Re: BUG: KCSAN: data-race in folio_batch_move_lru / mpage_read_end_io

From: Matthew Wilcox
Date: Thu Aug 31 2023 - 10:53:02 EST


On Mon, Aug 28, 2023 at 11:14:23PM +0200, Mirsad Todorovac wrote:
> BUG: KCSAN: data-race in folio_batch_move_lru / mpage_read_end_io

This one's still niggling at me. I've trimmed the timestamps and some
of the other irrelevant stuff out of this to make it easier to read.

> value changed: 0x0017ffffc0020001 -> 0x0017ffffc0020004

Notionally I understand this. This is page->flags and the PG_locked bit
was set initially, but after a short delay PG_locked was cleared and
PG_uptodate was set. That's _normal_. For many, many pages, we set the
locked bit, initiate a read; the device does a DMA, sends an interrupt;
the interrupt handler sets the PG_uptodate bit and clears the PG_locked
bit to indicate the page is no longer under I/O.
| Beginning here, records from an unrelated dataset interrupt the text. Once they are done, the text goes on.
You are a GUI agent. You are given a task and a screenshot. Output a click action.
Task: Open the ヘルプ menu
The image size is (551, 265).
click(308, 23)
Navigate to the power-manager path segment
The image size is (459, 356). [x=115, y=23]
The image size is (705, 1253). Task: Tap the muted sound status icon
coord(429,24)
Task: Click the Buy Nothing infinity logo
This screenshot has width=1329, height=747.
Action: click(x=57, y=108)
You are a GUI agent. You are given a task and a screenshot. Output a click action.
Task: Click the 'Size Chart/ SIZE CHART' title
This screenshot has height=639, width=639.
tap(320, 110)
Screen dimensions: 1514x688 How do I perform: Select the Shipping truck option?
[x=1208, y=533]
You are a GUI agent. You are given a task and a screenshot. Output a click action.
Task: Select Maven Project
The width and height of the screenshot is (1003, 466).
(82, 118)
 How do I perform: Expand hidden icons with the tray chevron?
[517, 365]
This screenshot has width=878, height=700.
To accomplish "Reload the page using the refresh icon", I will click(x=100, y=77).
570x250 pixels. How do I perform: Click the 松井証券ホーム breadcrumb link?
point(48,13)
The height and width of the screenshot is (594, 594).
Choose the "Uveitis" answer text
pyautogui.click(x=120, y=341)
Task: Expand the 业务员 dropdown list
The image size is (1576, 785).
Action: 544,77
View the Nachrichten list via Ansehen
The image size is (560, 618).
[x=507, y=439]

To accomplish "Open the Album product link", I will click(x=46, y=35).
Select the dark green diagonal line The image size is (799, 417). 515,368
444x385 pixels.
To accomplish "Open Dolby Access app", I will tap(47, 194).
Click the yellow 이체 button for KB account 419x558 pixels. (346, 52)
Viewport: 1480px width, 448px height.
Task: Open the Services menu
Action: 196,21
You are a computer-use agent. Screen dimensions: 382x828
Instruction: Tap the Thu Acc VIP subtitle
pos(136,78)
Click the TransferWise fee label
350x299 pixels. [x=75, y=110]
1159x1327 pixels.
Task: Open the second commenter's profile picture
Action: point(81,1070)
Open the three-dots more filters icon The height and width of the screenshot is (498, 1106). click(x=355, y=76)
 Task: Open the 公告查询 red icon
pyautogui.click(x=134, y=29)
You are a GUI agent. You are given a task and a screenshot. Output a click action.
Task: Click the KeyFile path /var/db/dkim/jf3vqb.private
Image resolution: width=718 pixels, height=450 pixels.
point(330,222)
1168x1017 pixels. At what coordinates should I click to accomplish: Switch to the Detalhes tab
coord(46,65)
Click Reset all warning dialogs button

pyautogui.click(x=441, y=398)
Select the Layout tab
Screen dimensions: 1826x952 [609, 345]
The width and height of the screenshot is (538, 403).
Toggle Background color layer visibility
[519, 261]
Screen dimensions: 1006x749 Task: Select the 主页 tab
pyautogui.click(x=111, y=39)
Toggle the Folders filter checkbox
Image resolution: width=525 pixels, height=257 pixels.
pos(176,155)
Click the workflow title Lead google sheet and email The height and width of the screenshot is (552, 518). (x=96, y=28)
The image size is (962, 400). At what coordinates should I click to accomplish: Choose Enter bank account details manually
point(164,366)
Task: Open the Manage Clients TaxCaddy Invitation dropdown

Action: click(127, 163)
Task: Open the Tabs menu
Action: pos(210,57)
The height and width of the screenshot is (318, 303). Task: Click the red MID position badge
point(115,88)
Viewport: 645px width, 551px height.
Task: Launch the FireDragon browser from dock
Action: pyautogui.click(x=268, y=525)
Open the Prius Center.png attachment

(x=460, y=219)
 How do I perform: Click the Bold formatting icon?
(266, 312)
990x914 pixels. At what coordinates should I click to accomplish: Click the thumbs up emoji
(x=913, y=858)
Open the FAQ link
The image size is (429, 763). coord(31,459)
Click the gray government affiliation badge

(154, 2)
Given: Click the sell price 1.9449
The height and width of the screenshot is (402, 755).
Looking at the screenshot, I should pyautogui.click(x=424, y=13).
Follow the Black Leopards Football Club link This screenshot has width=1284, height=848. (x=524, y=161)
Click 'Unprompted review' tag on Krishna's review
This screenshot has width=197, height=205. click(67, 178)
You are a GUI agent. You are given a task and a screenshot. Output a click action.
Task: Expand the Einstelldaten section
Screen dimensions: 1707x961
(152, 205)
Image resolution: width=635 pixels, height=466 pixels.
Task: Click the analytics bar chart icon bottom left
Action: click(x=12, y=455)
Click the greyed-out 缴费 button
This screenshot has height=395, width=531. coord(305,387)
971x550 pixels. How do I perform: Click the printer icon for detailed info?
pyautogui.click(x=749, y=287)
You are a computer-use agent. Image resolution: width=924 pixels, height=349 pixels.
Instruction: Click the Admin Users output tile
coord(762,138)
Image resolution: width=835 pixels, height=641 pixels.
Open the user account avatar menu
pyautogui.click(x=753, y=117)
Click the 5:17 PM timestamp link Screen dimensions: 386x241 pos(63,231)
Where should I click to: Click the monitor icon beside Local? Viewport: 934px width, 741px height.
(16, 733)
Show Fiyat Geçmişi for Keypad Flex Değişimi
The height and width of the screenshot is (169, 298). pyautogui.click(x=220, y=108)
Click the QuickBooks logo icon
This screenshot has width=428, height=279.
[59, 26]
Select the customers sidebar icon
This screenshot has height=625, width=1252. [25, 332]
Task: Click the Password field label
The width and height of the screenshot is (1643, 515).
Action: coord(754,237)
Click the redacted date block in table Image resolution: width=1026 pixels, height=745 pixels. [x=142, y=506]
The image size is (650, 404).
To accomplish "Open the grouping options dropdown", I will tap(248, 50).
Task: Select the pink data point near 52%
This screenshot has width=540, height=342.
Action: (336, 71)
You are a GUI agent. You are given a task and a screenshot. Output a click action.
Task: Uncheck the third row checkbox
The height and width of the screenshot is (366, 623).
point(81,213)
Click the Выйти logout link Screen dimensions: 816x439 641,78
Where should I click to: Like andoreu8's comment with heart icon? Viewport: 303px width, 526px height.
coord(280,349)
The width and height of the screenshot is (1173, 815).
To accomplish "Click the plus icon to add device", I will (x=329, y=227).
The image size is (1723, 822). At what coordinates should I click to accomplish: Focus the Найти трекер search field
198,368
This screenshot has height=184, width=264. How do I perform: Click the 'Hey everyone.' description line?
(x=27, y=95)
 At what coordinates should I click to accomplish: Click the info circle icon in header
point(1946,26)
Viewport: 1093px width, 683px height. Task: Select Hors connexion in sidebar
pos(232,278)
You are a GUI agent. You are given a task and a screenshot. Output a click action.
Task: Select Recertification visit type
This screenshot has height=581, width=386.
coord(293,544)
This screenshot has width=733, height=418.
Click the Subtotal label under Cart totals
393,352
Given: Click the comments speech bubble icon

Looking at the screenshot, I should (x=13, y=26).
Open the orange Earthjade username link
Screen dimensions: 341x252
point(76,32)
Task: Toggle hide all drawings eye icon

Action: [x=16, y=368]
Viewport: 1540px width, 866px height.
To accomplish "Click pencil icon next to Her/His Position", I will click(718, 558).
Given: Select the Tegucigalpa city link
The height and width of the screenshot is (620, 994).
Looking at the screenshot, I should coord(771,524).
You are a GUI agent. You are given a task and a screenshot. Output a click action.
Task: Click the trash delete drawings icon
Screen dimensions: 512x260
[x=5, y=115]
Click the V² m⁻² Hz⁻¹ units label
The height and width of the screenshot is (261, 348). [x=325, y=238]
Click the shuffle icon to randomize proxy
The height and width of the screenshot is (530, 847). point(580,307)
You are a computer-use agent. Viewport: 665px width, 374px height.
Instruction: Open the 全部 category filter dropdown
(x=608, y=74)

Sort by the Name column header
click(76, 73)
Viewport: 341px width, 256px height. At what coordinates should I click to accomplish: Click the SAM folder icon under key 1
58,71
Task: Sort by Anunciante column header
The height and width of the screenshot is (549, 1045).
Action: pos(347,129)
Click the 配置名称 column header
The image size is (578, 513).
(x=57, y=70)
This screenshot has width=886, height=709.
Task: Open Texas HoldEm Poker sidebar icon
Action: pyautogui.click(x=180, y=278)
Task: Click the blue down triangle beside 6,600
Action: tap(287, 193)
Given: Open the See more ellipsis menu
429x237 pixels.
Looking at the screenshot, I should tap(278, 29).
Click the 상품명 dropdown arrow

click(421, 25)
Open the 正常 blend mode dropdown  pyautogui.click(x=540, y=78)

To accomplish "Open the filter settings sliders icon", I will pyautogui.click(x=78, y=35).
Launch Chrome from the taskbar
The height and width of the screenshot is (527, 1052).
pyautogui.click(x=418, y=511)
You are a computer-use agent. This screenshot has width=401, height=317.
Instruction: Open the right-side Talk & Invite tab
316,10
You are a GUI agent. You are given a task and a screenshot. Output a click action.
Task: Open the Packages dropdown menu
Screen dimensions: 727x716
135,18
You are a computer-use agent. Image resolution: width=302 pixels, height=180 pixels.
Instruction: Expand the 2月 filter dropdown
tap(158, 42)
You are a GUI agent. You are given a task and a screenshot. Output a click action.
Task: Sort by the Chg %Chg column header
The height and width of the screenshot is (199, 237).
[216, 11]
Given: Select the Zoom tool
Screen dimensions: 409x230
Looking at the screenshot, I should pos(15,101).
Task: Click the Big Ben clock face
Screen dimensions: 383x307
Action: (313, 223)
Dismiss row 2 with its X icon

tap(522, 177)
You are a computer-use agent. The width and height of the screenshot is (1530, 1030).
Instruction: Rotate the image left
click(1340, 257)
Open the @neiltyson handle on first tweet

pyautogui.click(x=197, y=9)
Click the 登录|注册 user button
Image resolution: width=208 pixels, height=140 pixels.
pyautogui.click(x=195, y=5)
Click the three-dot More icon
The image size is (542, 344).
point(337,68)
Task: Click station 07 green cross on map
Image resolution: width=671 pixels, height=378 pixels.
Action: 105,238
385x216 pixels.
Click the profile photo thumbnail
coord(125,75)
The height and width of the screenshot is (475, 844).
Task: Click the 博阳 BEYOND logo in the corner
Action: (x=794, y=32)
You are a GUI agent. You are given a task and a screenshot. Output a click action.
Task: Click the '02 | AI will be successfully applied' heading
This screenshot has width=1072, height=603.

But what I don't understand is how we see this for _this_ page.

> write (marked) to 0xffffef9a44978bc0 of 8 bytes by interrupt on cpu 28:
> mpage_read_end_io (arch/x86/include/asm/bitops.h:55 include/asm-generic/bitops/instrumented-atomic.h:29 include/linux/page-flags.h:739 fs/mpage.c:55)
> bio_endio (block/bio.c:1617)
> blk_mq_end_request_batch (block/blk-mq.c:850 block/blk-mq.c:1088)
> nvme_pci_complete_batch (drivers/nvme/host/pci.c:986) nvme
> nvme_irq (drivers/nvme/host/pci.c:1086) nvme

This is the interrupt handler. It's doing what it's supposed to;
marking the page uptodate and unlocking it.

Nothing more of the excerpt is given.